[Dataset entries]

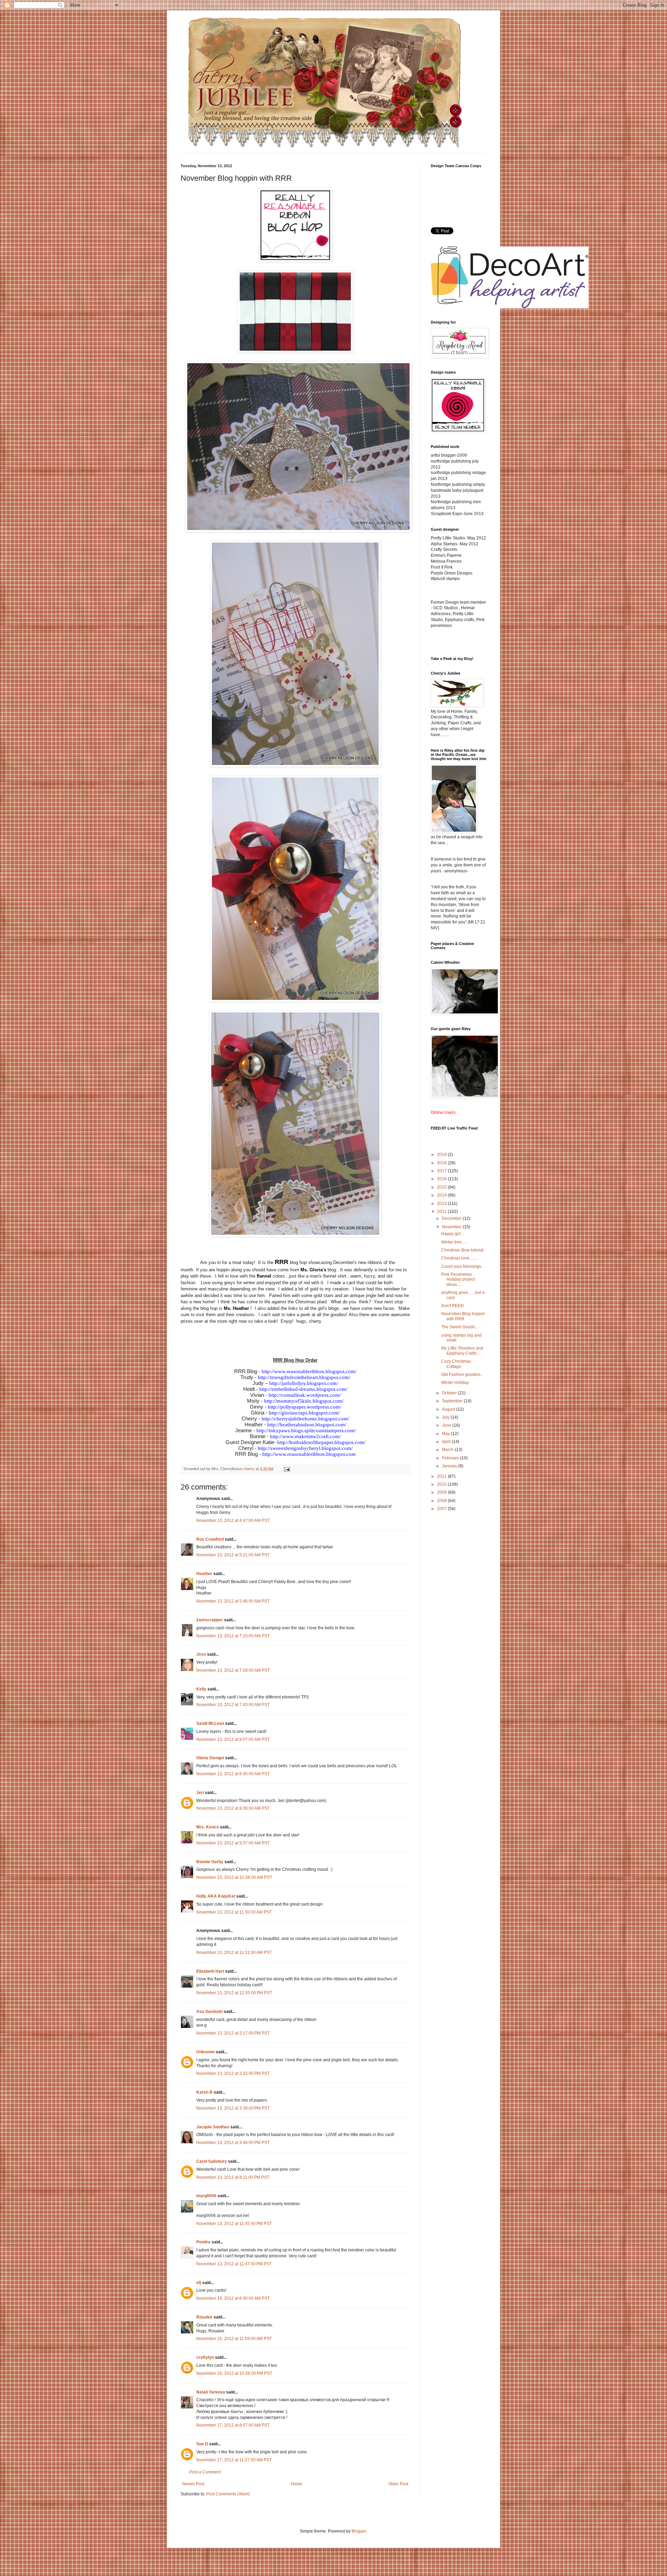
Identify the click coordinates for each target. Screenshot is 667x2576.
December (452, 1218)
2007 (442, 1508)
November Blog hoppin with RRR (463, 1316)
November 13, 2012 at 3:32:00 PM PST (233, 2073)
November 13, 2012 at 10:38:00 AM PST (234, 1877)
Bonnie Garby (209, 1861)
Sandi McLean (210, 1723)
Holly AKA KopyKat (215, 1896)
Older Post (398, 2483)
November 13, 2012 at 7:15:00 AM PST (233, 1635)
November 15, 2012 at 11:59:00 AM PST (234, 2338)
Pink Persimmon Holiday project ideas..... (458, 1279)
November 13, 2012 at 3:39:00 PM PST (233, 2108)
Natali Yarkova (210, 2392)
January (450, 1466)
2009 (442, 1492)
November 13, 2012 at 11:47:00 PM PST (234, 2263)
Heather (204, 1573)
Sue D (202, 2444)
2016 (442, 1178)
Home (296, 2483)
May (446, 1433)
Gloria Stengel (210, 1757)
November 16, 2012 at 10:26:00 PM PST (234, 2373)
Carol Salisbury (211, 2161)
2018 (442, 1162)
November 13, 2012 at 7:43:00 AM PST (233, 1704)
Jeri (200, 1792)
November (452, 1226)
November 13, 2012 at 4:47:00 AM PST (233, 1520)
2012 (442, 1211)
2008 (442, 1500)
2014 (442, 1195)
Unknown (205, 2051)
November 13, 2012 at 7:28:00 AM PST (233, 1670)
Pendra (203, 2242)
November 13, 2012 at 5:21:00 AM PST (233, 1554)
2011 (442, 1476)
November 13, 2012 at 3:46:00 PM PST (233, 2142)
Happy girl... (452, 1233)
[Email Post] (286, 1469)
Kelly (201, 1689)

→ Problem
Among the records above, repeat exactly the line with "2018 (442, 1162)", the line with "Pendra (203, 2242)", and every line in between, and only those.

→ Task solution
2018 (442, 1162)
November 13, 2012 at 7:43:00 AM PST (233, 1704)
Jeri (200, 1792)
November (452, 1226)
November 13, 2012 at 4:47:00 AM PST (233, 1520)
2012 (442, 1211)
2008 (442, 1500)
2014 (442, 1195)
Unknown (205, 2051)
November 13, 2012 at 7:28:00 AM PST (233, 1670)
Pendra (203, 2242)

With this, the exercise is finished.